BOSTON, April 25, 2018 /PRNewswire/ -- The Boston Beer Company, Inc. (NYSE: SAM) reported first quarter 2018 net revenue of $190.5 million, an increase of $28.8 million or 17.8% from the same period last year, mainly due to an increase in shipments of 15.0%.  Net income for the first quarter was $9.3 million, or $0.78 per diluted share, an increase of $3.6 million or $0.33 per diluted share from the first quarter of 2017. This increase was primarily due to increases in net revenue and gross margin that were only partially offset by increases in advertising, promotion and selling expenses.

In the first quarter of 2018 and the first quarter of 2017, the Company recorded a tax benefit of $0.23 per diluted share and $0.28 per diluted share, respectively, resulting from the Accounting Standard "Employee Share-Based Payment Accounting" ("ASU 2016-09"), which was effective for the Company on January 1, 2017.

Highlights of this release include:

  • Depletions increased 8% from the comparable 13-week period in 2017.
  • Full-year depletion and shipment change continues to be estimated at between zero and plus 6%.
  • First quarter gross margin of 50.5% was 3.3 percentage points above the 2017 first quarter margin; the Company's full year gross margin target remains unchanged at between 52% and 54%.
  • Advertising, promotional and selling expenses in the first quarter increased $13.8 million or 25.6%, compared to the first quarter of 2017, primarily due to increased investments in local marketing, point-of-sale and media and increased freight to distributors due to higher rates and higher volumes.
  • Based on current spending and investment plans, full year 2018 Non-GAAP earnings per diluted share1, which excludes the impact of ASU 2016-09, continues to be estimated at between $6.30 and $7.30.
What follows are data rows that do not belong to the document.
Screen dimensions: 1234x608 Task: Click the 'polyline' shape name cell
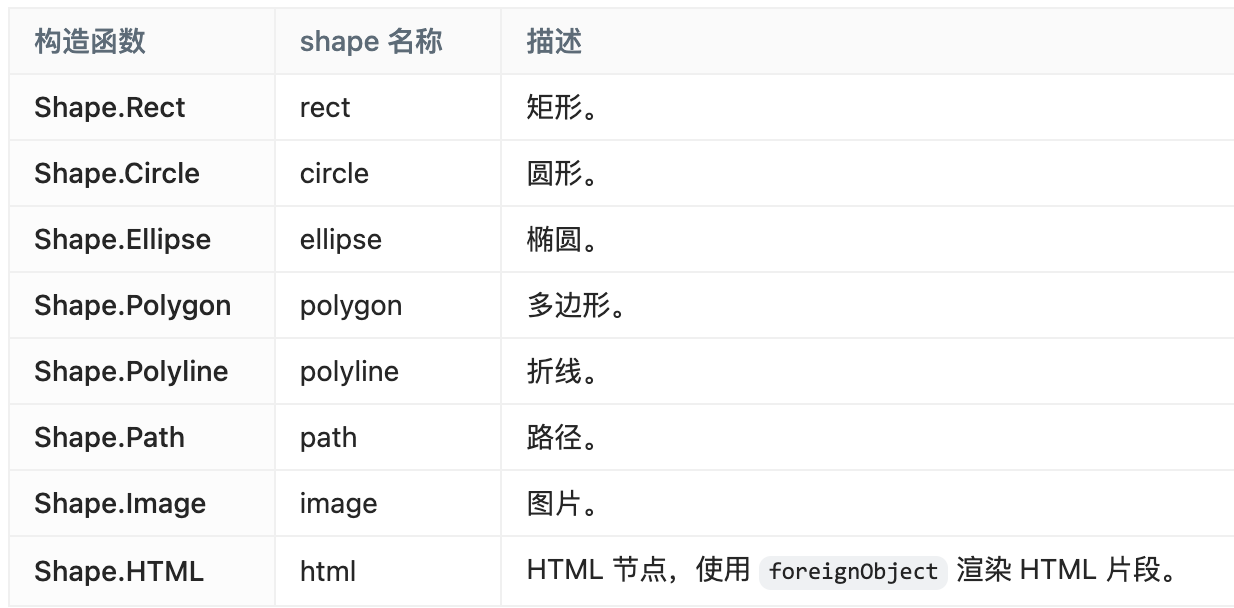[x=388, y=371]
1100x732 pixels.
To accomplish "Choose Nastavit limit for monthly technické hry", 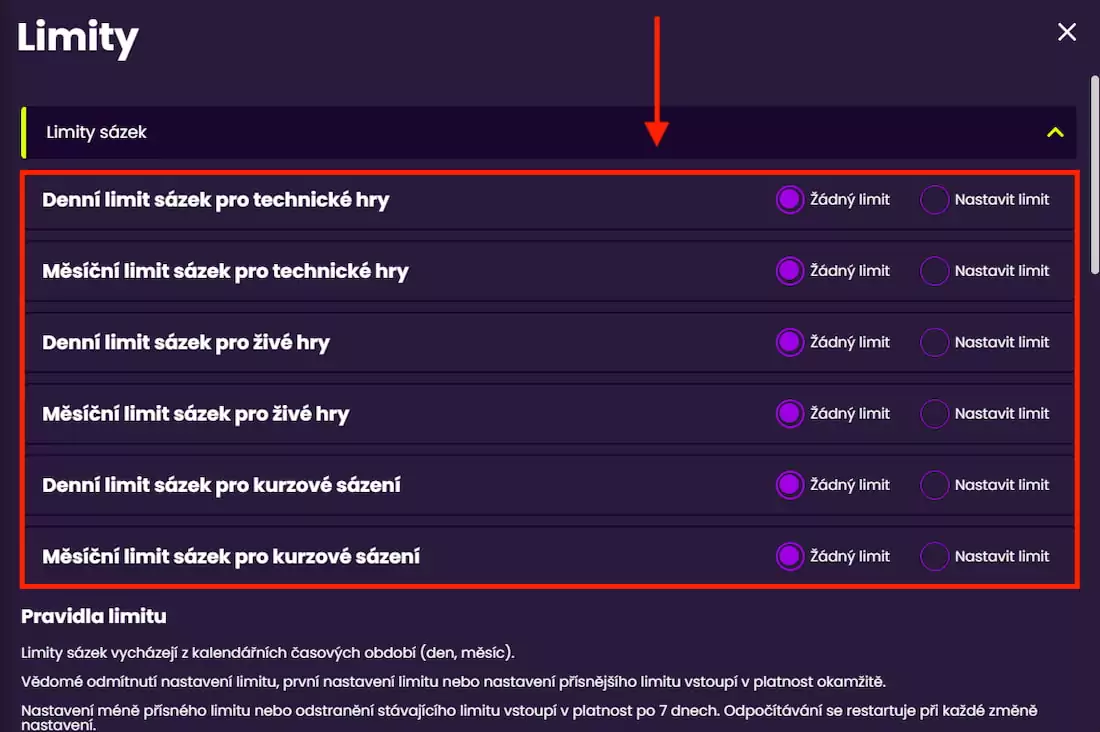I will tap(934, 271).
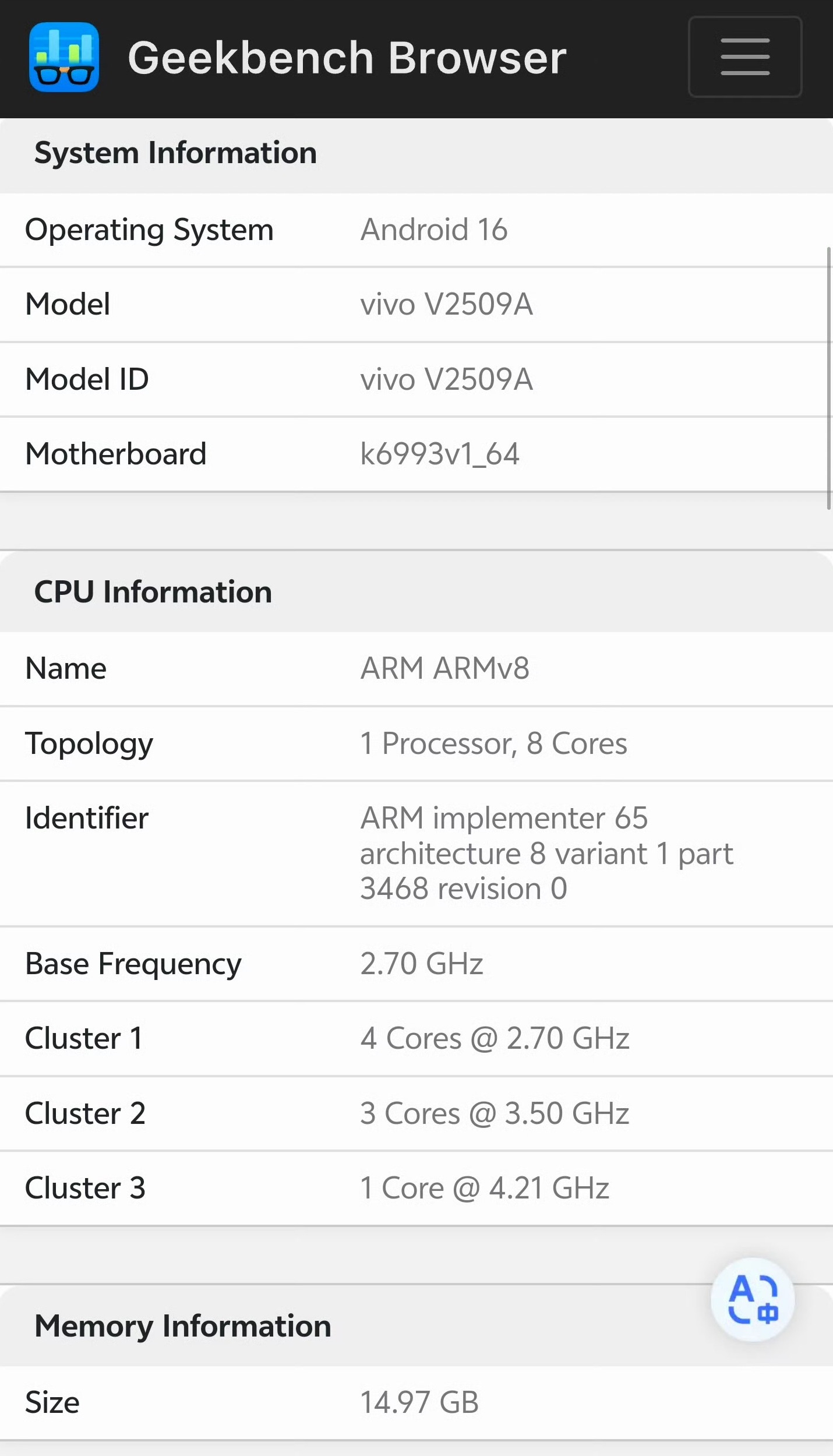
Task: Click the page scrollbar on the right
Action: [828, 378]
1 See "Outlook" below for additional information regarding non-GAAP forward-looking measures used in this press release.

Jim Koch, Chairman and Founder of the Company, commented, "Our total company depletions increased in the first quarter. We saw significant improvement in Samuel Adams and Angry Orchard trends, led by our key innovations that include Sam '76, Samuel Adams New England IPA and Angry Orchard Rosé, all of which are generating excitement during the early stages of their introductions. To date, the response from our wholesalers, retailers and drinkers has been quite positive, but it's too early to fully understand repeat rates on these new products and therefore to draw conclusions on the long-term impact.  New craft brewers continue to enter the market and existing craft brewers are expanding their distribution and tap rooms, with the result that drinkers are seeing more choices. We believe that we are well positioned to meet our longer-term challenges because of the quality of our employees, our beers, our innovation capability and our sales execution strength, coupled with our strong financial position that enables us to invest in growing our brands and creating new growth opportunities."

Mr. Koch continued, "We are delighted that Dave Burwick formally joined as our CEO earlier this month. Dave knows our Company, having served on our Board of Directors since 2005, and has an established track record of innovation and business success in the beverage and consumer goods industries. Martin Roper, the Company's former President and CEO, has now stepped down as President and CEO and from the Board. We sincerely thank Martin, both for his 17 years of leadership and for the assistance he will provide to Dave during the transition and onboarding process." 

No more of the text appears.